Why Our Approach Wins

See the Evidence page for the full rationale and supporting narrative.

The Problem

Healthcare systems still spend most effort downstream, after disease has progressed. That delay limits outcomes and increases cost.

In drug development, weak human causal validation leads to high attrition, with roughly 90% of targets failing across the pipeline.

The Opportunity

Biobanks and population-scale genomics have made predictive risk modeling operational at real-world scale.

Targets supported by human genetics show around 2× higher approval odds; moving success probability from ~10% to ~20% can reduce expected R&D cost per approved drug by ~40–50%.

Bar chart comparing probability of approval: 10% traditional, 20% standard genetics, 22.5% advanced enrichment strategy.
Figure 1. Probability of approval improves from ~10% to ~20% with standard genetics, and can rise further with enrichment-based strategies.

What We Build

Our platform combines polygenic risk, disease architecture, and age-dependent modeling to produce practical risk intelligence for prevention and discovery teams.

We extend standard GWAS workflows with extreme-phenotype enrichment, helping uncover high-impact causal signals that can improve target and biomarker decisions.

Platform model summary
Element Role in prediction
Polygenic risk scores Estimate baseline inherited susceptibility at population scale.
Extreme-phenotype enrichment Prioritize individuals with genotype-phenotype mismatch to reveal stronger causal signals.
Age-dependent modeling Translate static genetic risk into time-aware screening and prevention strategy.
Biobank-scale datasets Support robust, reproducible calibration across populations.

Why Teams Work With Us

Even modest gains beyond standard genetics can compound into materially lower attrition and faster, more capital-efficient R&D.

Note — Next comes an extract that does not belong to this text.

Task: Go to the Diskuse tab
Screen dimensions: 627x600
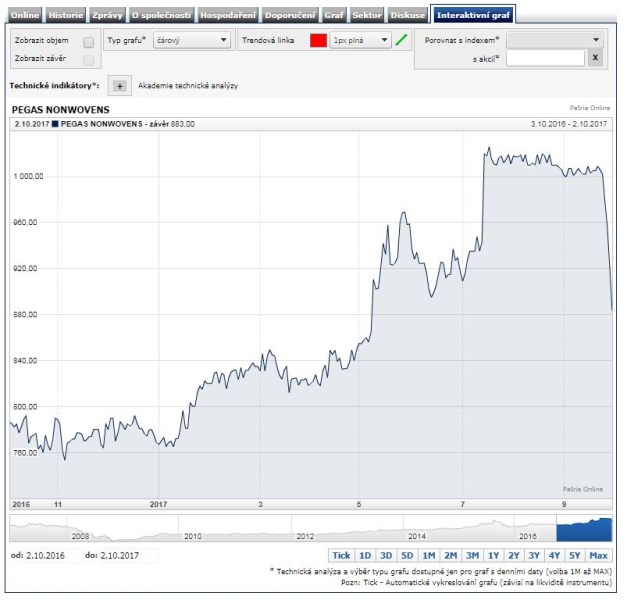Action: pos(407,15)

Bar chart showing indexed expected R and D cost per approved drug: 100 traditional, 50 standard genetics, 44.4 advanced strategy.
Figure 2. Since cost per approval scales inversely with probability of success, improvements in PoS drive substantial cost reduction.

Current Focus

We are working with collaborators in preventive medicine and therapeutics to validate genetics-first risk and target workflows in high-burden disease areas.